### Data entries:
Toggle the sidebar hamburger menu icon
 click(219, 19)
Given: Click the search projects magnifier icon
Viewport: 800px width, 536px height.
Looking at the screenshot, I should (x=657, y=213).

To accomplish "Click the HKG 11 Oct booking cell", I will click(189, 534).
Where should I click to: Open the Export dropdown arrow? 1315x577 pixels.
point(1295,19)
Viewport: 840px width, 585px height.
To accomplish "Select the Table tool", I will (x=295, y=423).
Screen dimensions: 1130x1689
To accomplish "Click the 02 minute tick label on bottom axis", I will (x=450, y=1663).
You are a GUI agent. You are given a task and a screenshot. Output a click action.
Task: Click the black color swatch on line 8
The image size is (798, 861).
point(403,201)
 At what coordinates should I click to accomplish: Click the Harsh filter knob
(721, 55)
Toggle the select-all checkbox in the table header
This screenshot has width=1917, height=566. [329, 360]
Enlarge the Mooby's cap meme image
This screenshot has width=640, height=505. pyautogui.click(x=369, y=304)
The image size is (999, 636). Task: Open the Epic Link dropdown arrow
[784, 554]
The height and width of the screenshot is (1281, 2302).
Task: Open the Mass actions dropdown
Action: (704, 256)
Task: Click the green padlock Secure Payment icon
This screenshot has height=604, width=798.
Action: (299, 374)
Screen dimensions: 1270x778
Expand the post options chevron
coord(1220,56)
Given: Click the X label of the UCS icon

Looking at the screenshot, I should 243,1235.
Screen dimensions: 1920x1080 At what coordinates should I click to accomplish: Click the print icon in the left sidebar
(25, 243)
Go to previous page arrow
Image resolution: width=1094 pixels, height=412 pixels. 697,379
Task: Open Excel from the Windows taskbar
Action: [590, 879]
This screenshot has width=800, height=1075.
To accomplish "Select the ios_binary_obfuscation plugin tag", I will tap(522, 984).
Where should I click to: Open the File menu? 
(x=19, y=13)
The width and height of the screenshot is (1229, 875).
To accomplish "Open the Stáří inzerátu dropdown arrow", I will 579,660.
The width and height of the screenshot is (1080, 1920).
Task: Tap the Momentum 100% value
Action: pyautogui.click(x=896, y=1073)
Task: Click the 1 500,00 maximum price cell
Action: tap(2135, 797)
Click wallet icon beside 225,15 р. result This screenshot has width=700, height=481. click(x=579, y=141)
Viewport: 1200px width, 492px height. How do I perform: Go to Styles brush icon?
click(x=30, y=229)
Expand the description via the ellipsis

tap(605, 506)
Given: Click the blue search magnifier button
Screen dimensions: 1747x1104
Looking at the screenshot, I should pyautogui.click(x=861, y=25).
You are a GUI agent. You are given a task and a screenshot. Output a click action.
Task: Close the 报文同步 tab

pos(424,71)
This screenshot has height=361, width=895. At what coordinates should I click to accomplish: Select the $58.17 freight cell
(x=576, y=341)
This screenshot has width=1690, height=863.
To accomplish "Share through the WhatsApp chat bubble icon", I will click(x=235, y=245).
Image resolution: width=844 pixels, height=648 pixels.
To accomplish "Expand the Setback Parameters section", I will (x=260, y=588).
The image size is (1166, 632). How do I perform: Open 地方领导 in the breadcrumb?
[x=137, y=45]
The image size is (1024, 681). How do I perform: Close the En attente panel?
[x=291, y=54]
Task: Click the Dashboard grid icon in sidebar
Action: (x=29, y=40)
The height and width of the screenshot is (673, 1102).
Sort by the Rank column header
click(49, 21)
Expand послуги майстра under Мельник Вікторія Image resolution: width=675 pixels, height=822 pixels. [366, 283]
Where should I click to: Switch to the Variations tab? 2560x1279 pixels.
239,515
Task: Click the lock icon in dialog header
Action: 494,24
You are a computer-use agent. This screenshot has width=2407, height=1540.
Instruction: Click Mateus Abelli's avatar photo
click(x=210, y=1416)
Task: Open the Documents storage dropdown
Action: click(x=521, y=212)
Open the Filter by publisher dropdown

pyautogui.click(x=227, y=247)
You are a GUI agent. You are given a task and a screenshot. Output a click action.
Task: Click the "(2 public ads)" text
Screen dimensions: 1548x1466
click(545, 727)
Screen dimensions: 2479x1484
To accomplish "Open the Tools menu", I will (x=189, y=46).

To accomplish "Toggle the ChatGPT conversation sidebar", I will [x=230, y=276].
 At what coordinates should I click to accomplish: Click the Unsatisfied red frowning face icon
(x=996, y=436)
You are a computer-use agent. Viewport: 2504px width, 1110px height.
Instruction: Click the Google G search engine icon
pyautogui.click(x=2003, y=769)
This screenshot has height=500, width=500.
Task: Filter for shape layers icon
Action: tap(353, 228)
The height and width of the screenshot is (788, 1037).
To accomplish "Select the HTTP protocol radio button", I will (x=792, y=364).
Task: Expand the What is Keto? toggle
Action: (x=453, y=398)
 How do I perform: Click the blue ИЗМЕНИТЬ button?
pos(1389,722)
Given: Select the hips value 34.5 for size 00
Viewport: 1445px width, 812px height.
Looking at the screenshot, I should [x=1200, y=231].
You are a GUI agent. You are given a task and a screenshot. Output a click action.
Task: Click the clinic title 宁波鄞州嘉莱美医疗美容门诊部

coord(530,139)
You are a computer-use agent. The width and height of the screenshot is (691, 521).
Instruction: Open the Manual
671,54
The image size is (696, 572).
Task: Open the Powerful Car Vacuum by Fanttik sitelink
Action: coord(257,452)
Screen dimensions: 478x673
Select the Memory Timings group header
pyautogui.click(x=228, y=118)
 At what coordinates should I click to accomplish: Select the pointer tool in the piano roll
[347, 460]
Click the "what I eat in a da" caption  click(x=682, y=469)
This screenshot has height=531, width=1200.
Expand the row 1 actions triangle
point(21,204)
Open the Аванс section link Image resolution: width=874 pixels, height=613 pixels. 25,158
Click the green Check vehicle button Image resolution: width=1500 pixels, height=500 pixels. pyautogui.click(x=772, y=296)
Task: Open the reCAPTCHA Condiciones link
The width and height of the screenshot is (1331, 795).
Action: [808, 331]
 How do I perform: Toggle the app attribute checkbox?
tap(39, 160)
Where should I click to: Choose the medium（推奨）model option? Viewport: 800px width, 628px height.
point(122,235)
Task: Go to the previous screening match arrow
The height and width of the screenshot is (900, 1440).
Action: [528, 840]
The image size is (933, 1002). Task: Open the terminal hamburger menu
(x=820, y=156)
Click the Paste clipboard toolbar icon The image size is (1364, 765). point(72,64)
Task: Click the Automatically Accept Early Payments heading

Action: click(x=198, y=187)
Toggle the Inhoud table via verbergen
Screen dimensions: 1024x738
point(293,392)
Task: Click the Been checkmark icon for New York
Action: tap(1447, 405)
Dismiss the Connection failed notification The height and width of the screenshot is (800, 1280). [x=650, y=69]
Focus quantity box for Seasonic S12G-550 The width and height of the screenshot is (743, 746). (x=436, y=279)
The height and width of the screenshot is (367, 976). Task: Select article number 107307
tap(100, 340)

### Short task:
Copy the records above from the line containing "Click the Paste" up to and including the line containing "Action: tap(1447, 405)", reproducing each line without any changes.

### Written response:
Click the Paste clipboard toolbar icon The image size is (1364, 765). point(72,64)
Task: Click the Automatically Accept Early Payments heading

Action: click(x=198, y=187)
Toggle the Inhoud table via verbergen
Screen dimensions: 1024x738
point(293,392)
Task: Click the Been checkmark icon for New York
Action: tap(1447, 405)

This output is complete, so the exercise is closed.